To Bind or Not To Bind – Dynamic Expression Trees – Part 3

Last time in this series we were able to compile a stunningly complex “dynamic lambda” x => x – also known as I in the world of combinators – into IL code at runtime. As that’s not particularly useful, we want to move on to slightly more complex expressions like:

var o = DynamicExpression.Parameter("o");
var a = DynamicExpression.Parameter("a");
var b = DynamicExpression.Parameter("b");
var call = DynamicExpression.Call(o, "Substring", a, b);
var func = DynamicExpression.Lambda(call, o, a, b);
Console.WriteLine(func);
Console.WriteLine(func.Compile().DynamicInvoke("Bart", 1, 2));

Or, in pretty print,

(o, a, b) => o.Substring(a, b)

 

Setting the scene

We explained how the translation of a dynamic expression tree takes place in general: as we traverse the tree, individual nodes are visited asking them to append code capturing the expression’s semantics to an IL stream, pushing a value on the stack that corresponds to the evaluated expression. The method that does this translation for every dynamic expression is called “Compile”:

/// <summary>
/// Appends IL instructions to calculate the expression's runtime value, putting it on top of the evaluation stack.
/// </summary>
/// <param name="ilgen">IL generator to append to.</param>
/// <param name="ldArgs">Lambda argument mappings.</param>
protected internal abstract void Compile(ILGenerator ilgen, Dictionary<ParameterDynamicExpression, int> ldArgs);

In here we’re using a simplified concept of “lambda parameters in scope” using ldArgs, avoiding getting into slightly more complex techniques such as hoisting that are required for more involved expression trees. Previously you saw how to implement this method for ParameterDynamicExpression and LambdaDynamicExpression, respectively:

protected internal override void Compile(ILGenerator ilgen, Dictionary<ParameterDynamicExpression, int> ldArgs)
{
    if (!ldArgs.ContainsKey(this))
        throw new InvalidOperationException("Parameter expression " + Name + " is not in scope.");

    ilgen.Emit(OpCodes.Ldarg, ldArgs[this]);
}

and

protected internal override void Compile(ILGenerator ilgen, Dictionary<ParameterDynamicExpression, int> ldArgs)
{
    Body.Compile(ilgen, ldArgs);
    ilgen.Emit(OpCodes.Ret);
}

 

Dynamic method calls and binders

For MethodCallExpression things are a bit more involved than for the expression types above. Before we start, remember the most important portion of the Compile method contract: leave one value on top of the stack that corresponds to the evaluated expression, in this case a method call. What does a method call consist of? Here are the ingredients:

public ReadOnlyCollection<DynamicExpression> Arguments { get; private set; }
public DynamicExpression Object { get; private set; }
public string Method { get; private set; }

As we’re seeing other DynamicExpression objects being referenced in here, it’s already clear we’ll have to evaluate those by recursively calling Compile. So, we could do something along the lines of:

compile Object
foreach argument in Arguments
    compile argument
call Method

That’s the typical structure of a call site, pushing arguments on the stack including the object to invoke the method on. From a stack point of view: n + 1 arguments are pushed, where n is the number of arguments and 1 accounts for the instance to invoke the method one, and next all of those stack citizens are eaten by the method call, producing the single return value on top of the stack. This follows the contract of our Compile method.

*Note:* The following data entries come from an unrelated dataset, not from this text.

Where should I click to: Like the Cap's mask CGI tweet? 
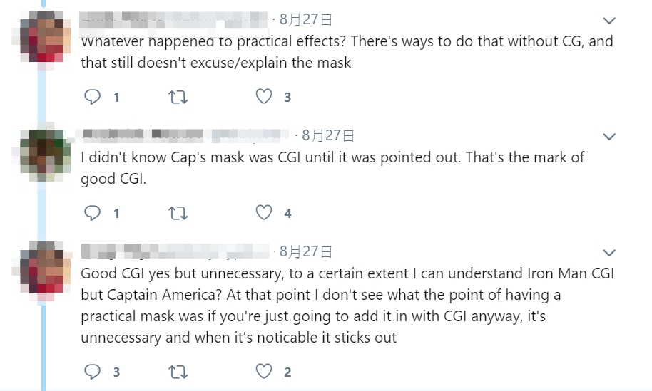tap(264, 213)
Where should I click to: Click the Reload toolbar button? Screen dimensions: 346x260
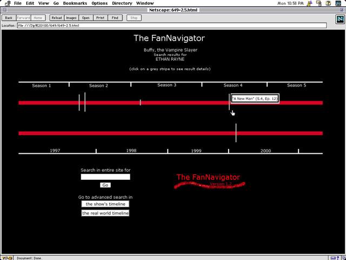[x=56, y=18]
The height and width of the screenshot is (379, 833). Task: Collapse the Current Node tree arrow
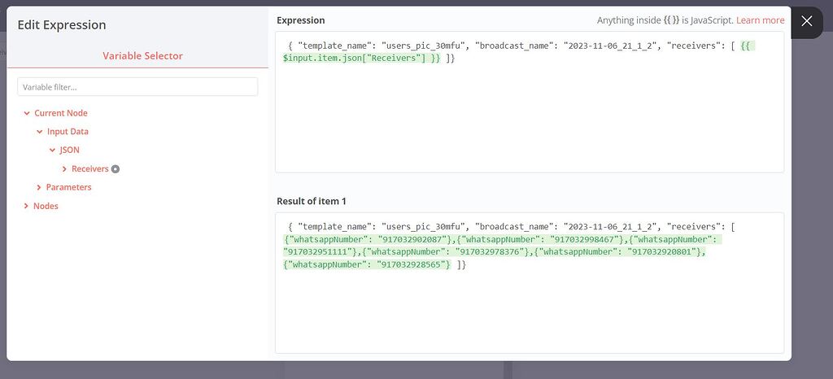(27, 114)
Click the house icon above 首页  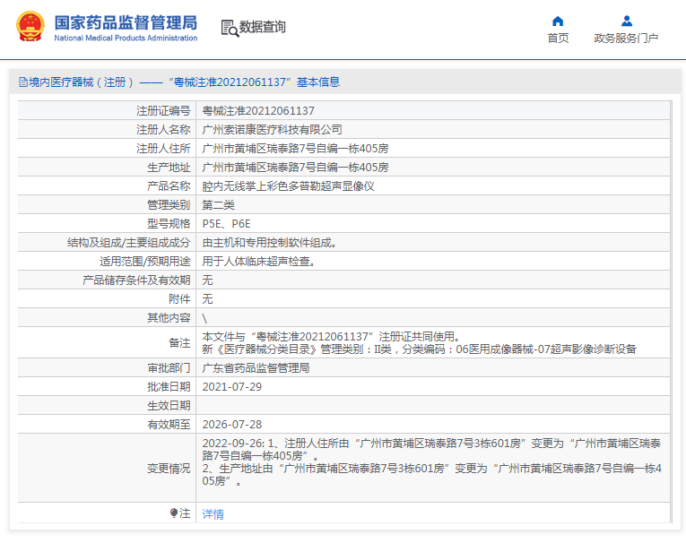pos(558,21)
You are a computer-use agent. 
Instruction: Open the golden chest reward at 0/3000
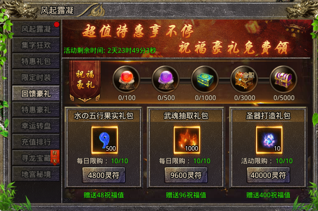[x=244, y=79]
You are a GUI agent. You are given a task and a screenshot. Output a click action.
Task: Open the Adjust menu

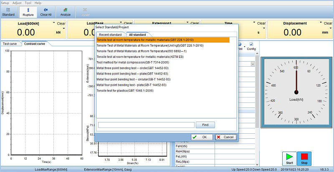(x=17, y=2)
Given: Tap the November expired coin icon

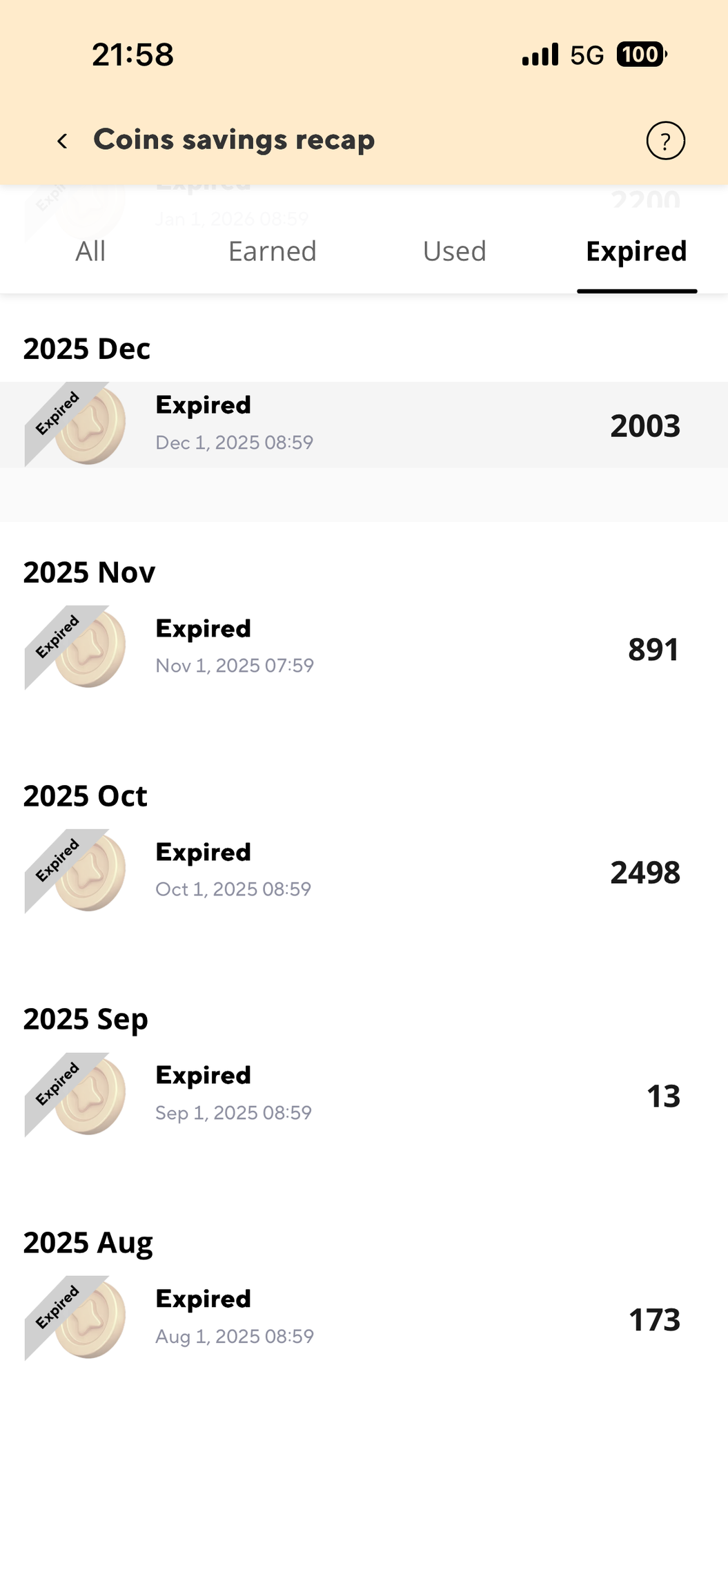Looking at the screenshot, I should tap(76, 648).
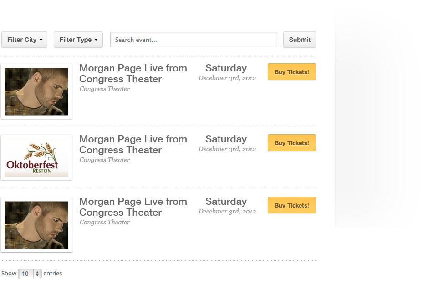Open the Show entries count selector
Screen dimensions: 443x284
(30, 274)
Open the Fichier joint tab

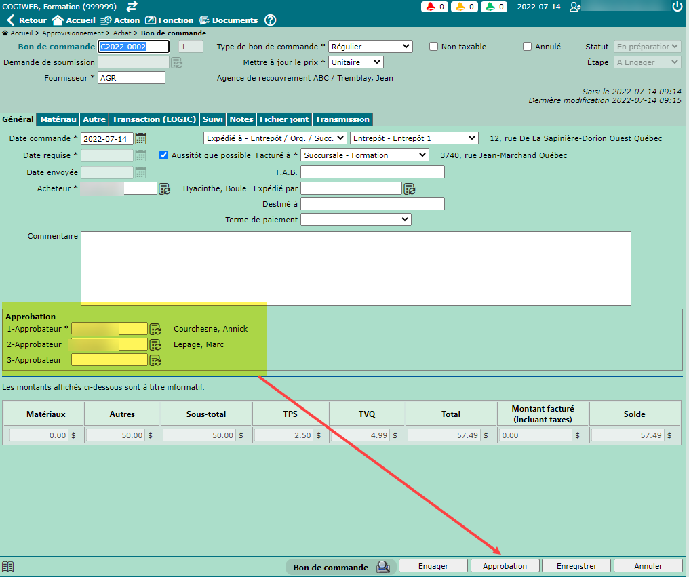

There’s a slight problem though: we can’t emit the call because we don’t know what type to invoke it one. The reason is well-known in the meantime: the Object nor the Arguments have strongly-typed information, so just given a string named “Method”, we can’t get the required method metadata to emit a call(virt) instruction. Bummer. But that’s the whole point of dynamic programming, delaying the decision about the executed method/function till runtime because the type might dynamically grow with new members (think of ETS in PowerShell as a sample of such a capability).

One way to solve this problem is to emit a bunch of reflection code to investigate the type of Object at runtime, do the same for all of the arguments, try to find a suitable method to call, etc etc. I shouldn’t explain how complicated this would become :-). There are lots of drawbacks to this: we’re baking in the whole dynamic call infrastructure into the call site and as we’re emitting all of that code, the odds to adapt it without having to recompile the code are off. This whole “locate a suitable method” algorithm could be made extensible too if we’re not emitting it into the generated code straight away. In other words, we want to get out of the IL generating business as soon as we can, and introduce a level of indirection. That particular kind of indirection is what we call a binder.

So what’s a binder precisely? It’s simply a class that contains all the functionality to make well-formed decisions (based on certain desired semantics) about method calls (amongst other invocation mechanisms). Actually we have such a thing in the framework already: System.Reflection.Binder. As the documentation says:

Selects a member from a list of candidates, and performs type conversion from actual argument type to formal argument type.

The list of candidates is something that can be made extensible, allowing methods to be “imported” or “attached” to existing types at runtime. The type conversion clause in the sentence above outlines that the binder is responsible to take the actual passed in arguments (in our case weakly typed) and turn them into (i.e. casting) formal argument types that are suitable for consumption by the selected candidate method. The sample on MSDN for System.Reflection.Binder shows what it takes to implement such a beast. We’re not going to do that though, just to simplify matters a bit. As we’re only interested in method calls, we’ll just implement the bare minimum binder to get the job done and explained. Furthermore, we won’t spend time on implicit conversions for built-in types (like int to long) as the mentioned sample illustrates that already. Last but not least, generics are not brought in the equation either.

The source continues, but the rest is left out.